Let us prove something more general:

Proposition: Let $K$ a compact connected space, and $\mathscr{F}$ an equicontinuous family of real-valued (or $\mathbb{R}^n$-valued, we could even state it in more generality) functions. If there is one point $x_0 \in K$ such that the set $\mathscr{F}(x_0) := \{ f(x_0) : f \in \mathscr{F}\}$ is bounded, then $\mathscr{F}$ is uniformly bounded, i.e. there is a $C < \infty$ such that $\lvert f(x)\rvert \leqslant C$ for all $x\in K$ and all $f\in\mathscr{F}$.

Proof: Let $B = \{ x\in K : \mathscr{F}(x) \text{ is bounded}\}$. Then $B$ is open:
Let $x\in B$ and $C(x) = \sup \{ \lvert f(x)\rvert : f\in\mathscr{F}\}$. By the equicontinuity of $\mathscr{F}$, there is a neighbourhood $U$ of $x$ such that $\lvert f(y) - f(x)\rvert \leqslant 1$ for all $f\in\mathscr{F}$ and all $y\in U$. Hence $\lvert f(y)\rvert \leqslant C(x)+1$ for all $f\in\mathscr{F}$ and all $y\in U$, which implies that $U \subset B$, hence $x\in \overset{\Large\circ}{B}$.

Also, $K\setminus B$ is open, for if $\mathscr{F}(x)$ is unbounded, and $U$ a neighbourhood of $x$ such that $\lvert f(y) - f(x)\rvert \leqslant 1$ for all $f\in\mathscr{F}$ and all $y\in U$, then $U\cap B = \varnothing$. For if we had $\lvert f(y) \rvert \leqslant C$ for some $C\in\mathbb{R}$, $y\in U$ and all $f\in \mathscr{F}$, then we'd have $\lvert f(x)\rvert \leqslant C+1$ for all $f\in\mathscr{F}$, and that would contradict $x\in K\setminus B$.

Since evidently $B\cap (K\setminus B) = \varnothing$, and $K$ is connected, we have $B = \varnothing$ or $K\setminus B = \varnothing$. By assumption, $x_0 \in B$, so it follows that $K = B$.

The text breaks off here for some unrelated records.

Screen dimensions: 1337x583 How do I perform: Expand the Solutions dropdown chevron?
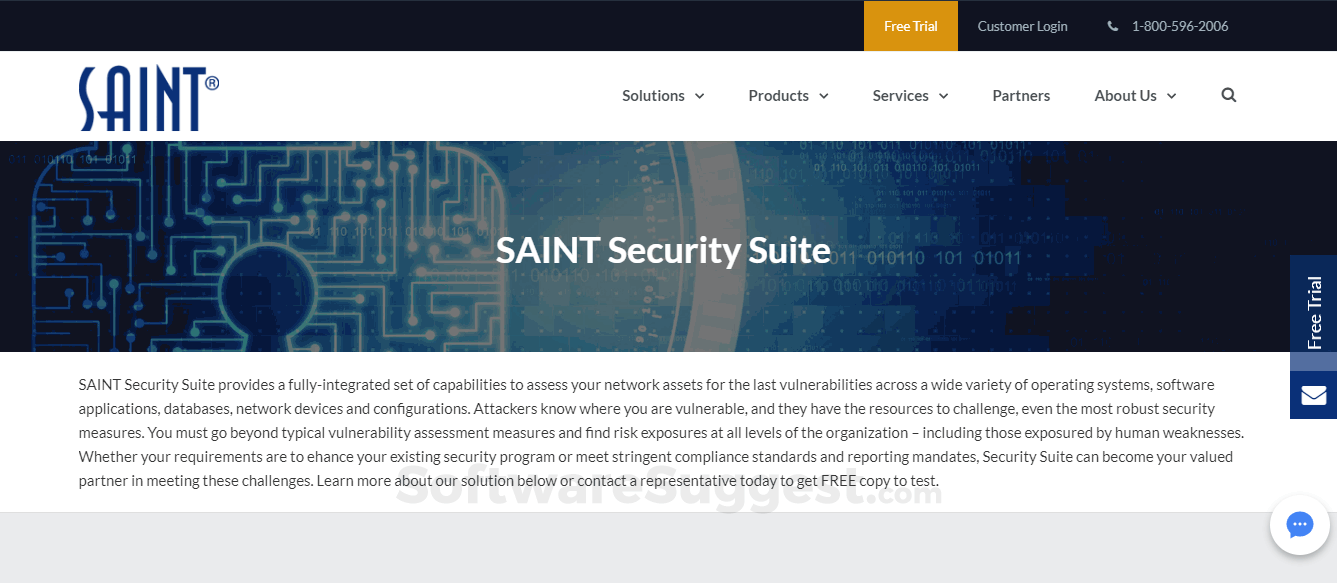click(700, 96)
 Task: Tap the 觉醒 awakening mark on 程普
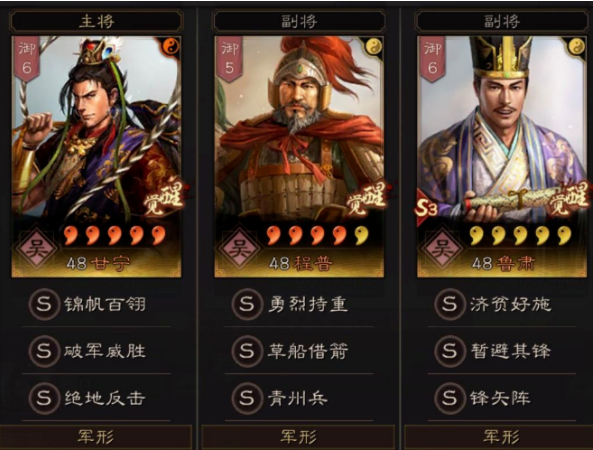pyautogui.click(x=366, y=199)
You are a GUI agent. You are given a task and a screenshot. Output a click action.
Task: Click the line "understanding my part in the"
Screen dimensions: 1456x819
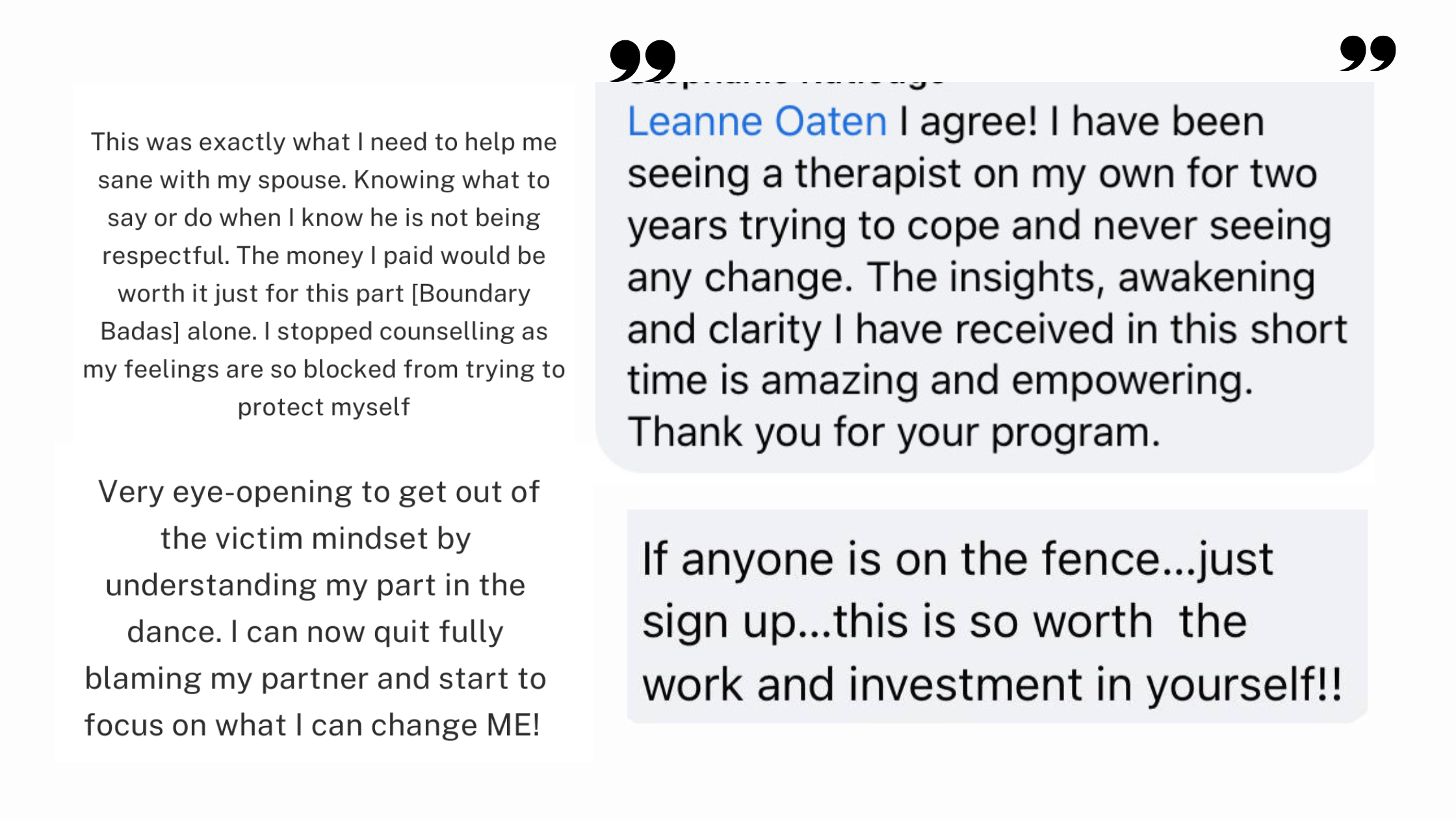click(x=315, y=585)
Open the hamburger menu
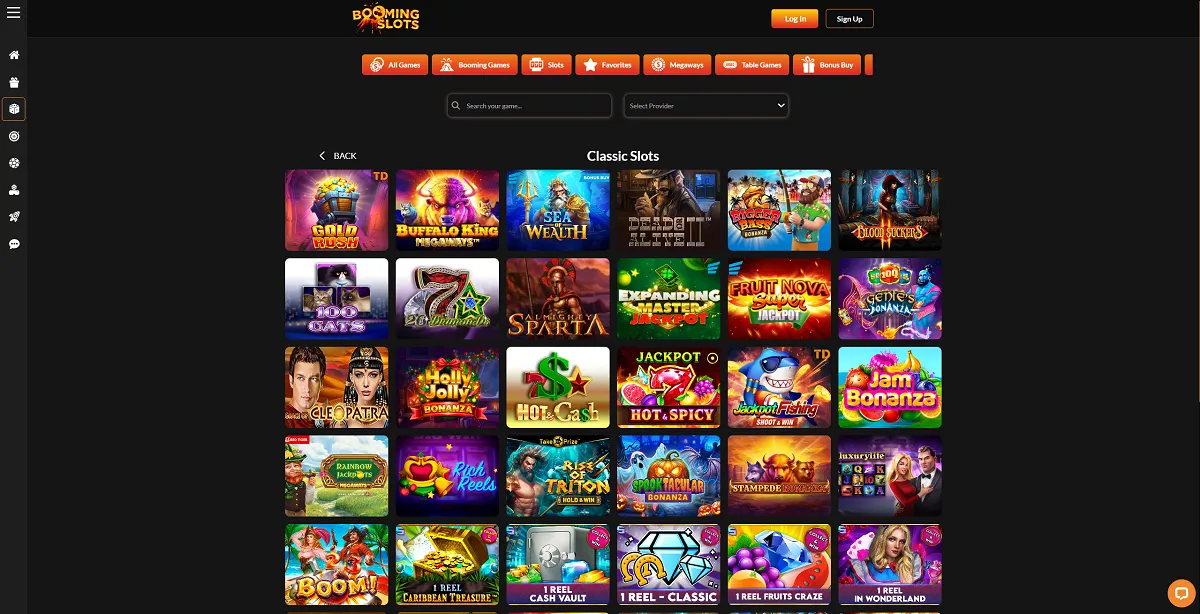The image size is (1200, 614). click(x=14, y=13)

Now $V_n = \left\{ x \in K : \bigl(\exists U \in \mathscr{V}(x)\bigr)\bigl(\forall y\in U\bigr)\bigl(\forall f\in\mathscr{F}\bigr)\bigl(\lvert f(y)\rvert \leqslant n\bigr) \right\}$ for $n \in \mathbb{N}$ is a nested family of open sets that covers $K$, hence there is an $n\in\mathbb{N}$ with $K = V_n$, i.e. $\lvert f(x)\rvert \leqslant n$ for all $x\in K$ and all $f\in\mathscr{F}$.

Between the general theorem and the very short proof from the equilipschitzness of the family, we have the option to use the uniform equicontinuity of the family to give a shorter proof in the given situation, which we sketch:

By the uniform equicontinuity, there is a $\delta > 0$ such that whenever $\lvert x-y\rvert \leqslant \delta$, then $\lvert g_n(x)-g_n(y)\rvert \leqslant 1$ for all $n$. By assumption, there is a $C_0$ such that $\lvert g_n(0)\rvert \leqslant C_0$ for all $n$. Then $\lvert g_n(x)\rvert \leqslant C_0 + 1$ for all $x$ with $\lvert x\rvert \leqslant \delta$. And hence $\lvert g_n(x)\rvert \leqslant C_0 + 2$ for all $x$ with $\lvert x\rvert \leqslant 2\delta$. Generally, $\lvert x\rvert \leqslant k\delta \implies \lvert g_n(x)\rvert \leqslant C_0 + k$. Choose $k \geqslant \frac{1}{\delta}$.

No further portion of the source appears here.